"""

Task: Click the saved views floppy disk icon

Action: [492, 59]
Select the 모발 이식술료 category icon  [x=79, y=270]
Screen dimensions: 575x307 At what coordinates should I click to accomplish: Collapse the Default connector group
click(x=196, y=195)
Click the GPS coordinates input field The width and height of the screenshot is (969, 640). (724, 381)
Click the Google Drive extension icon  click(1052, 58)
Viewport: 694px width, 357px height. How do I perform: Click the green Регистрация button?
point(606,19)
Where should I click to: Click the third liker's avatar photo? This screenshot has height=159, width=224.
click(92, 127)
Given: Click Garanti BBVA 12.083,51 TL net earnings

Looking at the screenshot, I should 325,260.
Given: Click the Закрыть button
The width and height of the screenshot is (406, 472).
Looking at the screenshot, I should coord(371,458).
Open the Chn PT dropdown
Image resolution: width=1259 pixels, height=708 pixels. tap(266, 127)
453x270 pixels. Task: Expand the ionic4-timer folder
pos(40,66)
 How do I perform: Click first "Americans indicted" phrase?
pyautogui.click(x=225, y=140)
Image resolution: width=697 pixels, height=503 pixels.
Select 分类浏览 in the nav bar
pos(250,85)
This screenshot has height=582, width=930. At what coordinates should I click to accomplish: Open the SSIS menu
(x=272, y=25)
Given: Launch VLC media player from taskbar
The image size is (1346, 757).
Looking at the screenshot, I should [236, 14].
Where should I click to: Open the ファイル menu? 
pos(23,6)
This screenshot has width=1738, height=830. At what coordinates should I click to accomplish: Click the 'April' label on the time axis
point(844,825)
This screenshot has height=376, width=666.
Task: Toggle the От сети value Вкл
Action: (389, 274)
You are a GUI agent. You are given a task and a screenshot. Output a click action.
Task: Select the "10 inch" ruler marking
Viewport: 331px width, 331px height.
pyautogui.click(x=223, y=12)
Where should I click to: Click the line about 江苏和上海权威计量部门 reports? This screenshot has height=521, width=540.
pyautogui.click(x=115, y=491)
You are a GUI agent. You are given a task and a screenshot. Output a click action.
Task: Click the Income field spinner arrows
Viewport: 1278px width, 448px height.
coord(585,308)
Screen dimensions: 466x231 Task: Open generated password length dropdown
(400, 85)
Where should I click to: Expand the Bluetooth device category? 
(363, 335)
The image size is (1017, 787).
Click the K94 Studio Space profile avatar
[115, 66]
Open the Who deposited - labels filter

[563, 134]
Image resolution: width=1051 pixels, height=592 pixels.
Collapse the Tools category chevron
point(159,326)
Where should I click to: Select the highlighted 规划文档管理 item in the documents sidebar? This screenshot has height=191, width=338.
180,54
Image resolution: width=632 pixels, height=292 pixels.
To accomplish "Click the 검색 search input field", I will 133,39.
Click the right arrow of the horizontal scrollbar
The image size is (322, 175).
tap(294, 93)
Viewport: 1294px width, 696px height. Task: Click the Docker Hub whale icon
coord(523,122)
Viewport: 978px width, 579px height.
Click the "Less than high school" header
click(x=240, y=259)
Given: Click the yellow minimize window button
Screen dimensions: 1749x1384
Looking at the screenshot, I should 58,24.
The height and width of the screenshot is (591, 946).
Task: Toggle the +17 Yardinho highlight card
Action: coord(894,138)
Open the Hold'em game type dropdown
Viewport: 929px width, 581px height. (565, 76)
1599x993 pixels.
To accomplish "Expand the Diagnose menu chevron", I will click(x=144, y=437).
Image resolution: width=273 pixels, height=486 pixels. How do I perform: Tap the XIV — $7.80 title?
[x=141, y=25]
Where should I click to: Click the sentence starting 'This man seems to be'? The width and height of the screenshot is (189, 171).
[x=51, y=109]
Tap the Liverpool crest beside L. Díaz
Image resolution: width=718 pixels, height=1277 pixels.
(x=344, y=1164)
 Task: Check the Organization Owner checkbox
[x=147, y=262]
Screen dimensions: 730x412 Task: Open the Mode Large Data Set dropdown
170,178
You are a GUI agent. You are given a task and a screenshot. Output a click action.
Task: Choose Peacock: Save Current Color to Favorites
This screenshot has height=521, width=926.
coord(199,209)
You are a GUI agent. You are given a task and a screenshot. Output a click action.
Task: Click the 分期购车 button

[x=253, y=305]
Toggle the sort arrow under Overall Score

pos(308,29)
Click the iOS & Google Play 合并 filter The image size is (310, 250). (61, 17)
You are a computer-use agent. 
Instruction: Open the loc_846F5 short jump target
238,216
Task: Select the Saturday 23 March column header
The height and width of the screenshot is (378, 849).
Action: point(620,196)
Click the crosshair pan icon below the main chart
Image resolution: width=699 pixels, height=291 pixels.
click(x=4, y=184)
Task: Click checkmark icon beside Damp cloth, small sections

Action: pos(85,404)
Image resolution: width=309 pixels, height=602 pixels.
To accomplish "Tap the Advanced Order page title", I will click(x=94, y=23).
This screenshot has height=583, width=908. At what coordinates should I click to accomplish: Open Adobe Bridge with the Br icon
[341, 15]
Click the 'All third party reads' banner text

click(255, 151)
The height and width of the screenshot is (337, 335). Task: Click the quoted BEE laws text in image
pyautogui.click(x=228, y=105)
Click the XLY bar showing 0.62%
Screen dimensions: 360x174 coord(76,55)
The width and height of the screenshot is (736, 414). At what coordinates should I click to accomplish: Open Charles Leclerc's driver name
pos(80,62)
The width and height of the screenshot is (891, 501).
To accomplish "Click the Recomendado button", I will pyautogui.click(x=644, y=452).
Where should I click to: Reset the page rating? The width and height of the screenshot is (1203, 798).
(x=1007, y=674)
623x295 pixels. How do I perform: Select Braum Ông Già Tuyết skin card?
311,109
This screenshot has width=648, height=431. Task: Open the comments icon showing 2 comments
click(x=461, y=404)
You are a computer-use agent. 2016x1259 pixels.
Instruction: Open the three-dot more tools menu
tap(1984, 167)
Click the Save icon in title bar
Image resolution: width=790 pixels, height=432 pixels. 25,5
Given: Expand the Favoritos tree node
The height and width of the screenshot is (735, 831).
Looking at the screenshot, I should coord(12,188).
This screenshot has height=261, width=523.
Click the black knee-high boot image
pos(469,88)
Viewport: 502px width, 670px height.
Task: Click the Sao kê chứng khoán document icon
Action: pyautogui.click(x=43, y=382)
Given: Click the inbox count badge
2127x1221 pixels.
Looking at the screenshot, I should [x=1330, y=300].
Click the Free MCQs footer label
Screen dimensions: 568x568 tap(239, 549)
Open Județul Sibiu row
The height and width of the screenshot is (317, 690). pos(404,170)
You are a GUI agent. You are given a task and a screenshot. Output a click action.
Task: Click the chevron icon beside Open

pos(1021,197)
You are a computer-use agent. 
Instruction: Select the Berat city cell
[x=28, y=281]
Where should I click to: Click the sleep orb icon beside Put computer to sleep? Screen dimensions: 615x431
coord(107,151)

"""

■ WRITTEN INSTRUCTION
Convert every line of the records into a JSON list of strings, one string per line, leaving out blank lines.

■ TASK OUTPUT
[
  "Task: Click the saved views floppy disk icon",
  "Action: [492, 59]",
  "Select the 모발 이식술료 category icon  [x=79, y=270]",
  "Screen dimensions: 575x307 At what coordinates should I click to accomplish: Collapse the Default connector group",
  "click(x=196, y=195)",
  "Click the GPS coordinates input field The width and height of the screenshot is (969, 640). (724, 381)",
  "Click the Google Drive extension icon  click(1052, 58)",
  "Viewport: 694px width, 357px height. How do I perform: Click the green Регистрация button?",
  "point(606,19)",
  "Where should I click to: Click the third liker's avatar photo? This screenshot has height=159, width=224.",
  "click(92, 127)",
  "Given: Click Garanti BBVA 12.083,51 TL net earnings",
  "Looking at the screenshot, I should 325,260.",
  "Given: Click the Закрыть button",
  "The width and height of the screenshot is (406, 472).",
  "Looking at the screenshot, I should coord(371,458).",
  "Open the Chn PT dropdown",
  "Image resolution: width=1259 pixels, height=708 pixels. tap(266, 127)",
  "453x270 pixels. Task: Expand the ionic4-timer folder",
  "pos(40,66)",
  " How do I perform: Click first \"Americans indicted\" phrase?",
  "pyautogui.click(x=225, y=140)",
  "Image resolution: width=697 pixels, height=503 pixels.",
  "Select 分类浏览 in the nav bar",
  "pos(250,85)",
  "This screenshot has height=582, width=930. At what coordinates should I click to accomplish: Open the SSIS menu",
  "(x=272, y=25)",
  "Given: Launch VLC media player from taskbar",
  "The image size is (1346, 757).",
  "Looking at the screenshot, I should [236, 14].",
  "Where should I click to: Open the ファイル menu? ",
  "pos(23,6)",
  "This screenshot has width=1738, height=830. At what coordinates should I click to accomplish: Click the 'April' label on the time axis",
  "point(844,825)",
  "This screenshot has height=376, width=666.",
  "Task: Toggle the От сети value Вкл",
  "Action: (389, 274)",
  "You are a GUI agent. You are given a task and a screenshot. Output a click action.",
  "Task: Select the \"10 inch\" ruler marking",
  "Viewport: 331px width, 331px height.",
  "pyautogui.click(x=223, y=12)",
  "Where should I click to: Click the line about 江苏和上海权威计量部门 reports? This screenshot has height=521, width=540.",
  "pyautogui.click(x=115, y=491)",
  "You are a GUI agent. You are given a task and a screenshot. Output a click action.",
  "Task: Click the Income field spinner arrows",
  "Viewport: 1278px width, 448px height.",
  "coord(585,308)",
  "Screen dimensions: 466x231 Task: Open generated password length dropdown",
  "(400, 85)",
  "Where should I click to: Expand the Bluetooth device category? ",
  "(363, 335)",
  "The image size is (1017, 787).",
  "Click the K94 Studio Space profile avatar",
  "[115, 66]",
  "Open the Who deposited - labels filter",
  "[563, 134]",
  "Image resolution: width=1051 pixels, height=592 pixels.",
  "Collapse the Tools category chevron",
  "point(159,326)",
  "Where should I click to: Select the highlighted 规划文档管理 item in the documents sidebar? This screenshot has height=191, width=338.",
  "180,54",
  "Image resolution: width=632 pixels, height=292 pixels.",
  "To accomplish \"Click the 검색 search input field\", I will 133,39.",
  "Click the right arrow of the horizontal scrollbar",
  "The image size is (322, 175).",
  "tap(294, 93)",
  "Viewport: 1294px width, 696px height. Task: Click the Docker Hub whale icon",
  "coord(523,122)",
  "Viewport: 978px width, 579px height.",
  "Click the \"Less than high school\" header",
  "click(x=240, y=259)",
  "Given: Click the yellow minimize window button",
  "Screen dimensions: 1749x1384",
  "Looking at the screenshot, I should 58,24.",
  "The height and width of the screenshot is (591, 946).",
  "Task: Toggle the +17 Yardinho highlight card",
  "Action: coord(894,138)",
  "Open the Hold'em game type dropdown",
  "Viewport: 929px width, 581px height. (565, 76)",
  "1599x993 pixels.",
  "To accomplish \"Expand the Diagnose menu chevron\", I will click(x=144, y=437).",
  "Image resolution: width=273 pixels, height=486 pixels. How do I perform: Tap the XIV — $7.80 title?",
  "[x=141, y=25]",
  "Where should I click to: Click the sentence starting 'This man seems to be'? The width and height of the screenshot is (189, 171).",
  "[x=51, y=109]",
  "Tap the Liverpool crest beside L. Díaz",
  "Image resolution: width=718 pixels, height=1277 pixels.",
  "(x=344, y=1164)",
  " Task: Check the Organization Owner checkbox",
  "[x=147, y=262]",
  "Screen dimensions: 730x412 Task: Open the Mode Large Data Set dropdown",
  "170,178",
  "You are a GUI agent. You are given a task and a screenshot. Output a click action.",
  "Task: Choose Peacock: Save Current Color to Favorites",
  "This screenshot has height=521, width=926.",
  "coord(199,209)",
  "You are a GUI agent. You are given a task and a screenshot. Output a click action.",
  "Task: Click the 分期购车 button",
  "[x=253, y=305]",
  "Toggle the sort arrow under Overall Score",
  "pos(308,29)",
  "Click the iOS & Google Play 合并 filter The image size is (310, 250). (61, 17)",
  "You are a computer-use agent. ",
  "Instruction: Open the loc_846F5 short jump target",
  "238,216",
  "Task: Select the Saturday 23 March column header",
  "The height and width of the screenshot is (378, 849).",
  "Action: point(620,196)",
  "Click the crosshair pan icon below the main chart",
  "Image resolution: width=699 pixels, height=291 pixels.",
  "click(x=4, y=184)",
  "Task: Click checkmark icon beside Damp cloth, small sections",
  "Action: pos(85,404)",
  "Image resolution: width=309 pixels, height=602 pixels.",
  "To accomplish \"Tap the Advanced Order page title\", I will click(x=94, y=23).",
  "This screenshot has height=583, width=908. At what coordinates should I click to accomplish: Open Adobe Bridge with the Br icon",
  "[341, 15]",
  "Click the 'All third party reads' banner text",
  "click(255, 151)",
  "The height and width of the screenshot is (337, 335). Task: Click the quoted BEE laws text in image",
  "pyautogui.click(x=228, y=105)",
  "Click the XLY bar showing 0.62%",
  "Screen dimensions: 360x174 coord(76,55)",
  "The width and height of the screenshot is (736, 414). At what coordinates should I click to accomplish: Open Charles Leclerc's driver name",
  "pos(80,62)",
  "The width and height of the screenshot is (891, 501).",
  "To accomplish \"Click the Recomendado button\", I will pyautogui.click(x=644, y=452).",
  "Where should I click to: Reset the page rating? The width and height of the screenshot is (1203, 798).",
  "(x=1007, y=674)",
  "623x295 pixels. How do I perform: Select Braum Ông Già Tuyết skin card?",
  "311,109",
  "This screenshot has width=648, height=431. Task: Open the comments icon showing 2 comments",
  "click(x=461, y=404)",
  "You are a computer-use agent. 2016x1259 pixels.",
  "Instruction: Open the three-dot more tools menu",
  "tap(1984, 167)",
  "Click the Save icon in title bar",
  "Image resolution: width=790 pixels, height=432 pixels. 25,5",
  "Given: Expand the Favoritos tree node",
  "The height and width of the screenshot is (735, 831).",
  "Looking at the screenshot, I should coord(12,188).",
  "This screenshot has height=261, width=523.",
  "Click the black knee-high boot image",
  "pos(469,88)",
  "Viewport: 502px width, 670px height.",
  "Task: Click the Sao kê chứng khoán document icon",
  "Action: pyautogui.click(x=43, y=382)",
  "Given: Click the inbox count badge",
  "2127x1221 pixels.",
  "Looking at the screenshot, I should [x=1330, y=300].",
  "Click the Free MCQs footer label",
  "Screen dimensions: 568x568 tap(239, 549)",
  "Open Județul Sibiu row",
  "The height and width of the screenshot is (317, 690). pos(404,170)",
  "You are a GUI agent. You are given a task and a screenshot. Output a click action.",
  "Task: Click the chevron icon beside Open",
  "pos(1021,197)",
  "You are a computer-use agent. ",
  "Instruction: Select the Berat city cell",
  "[x=28, y=281]",
  "Where should I click to: Click the sleep orb icon beside Put computer to sleep? Screen dimensions: 615x431",
  "coord(107,151)"
]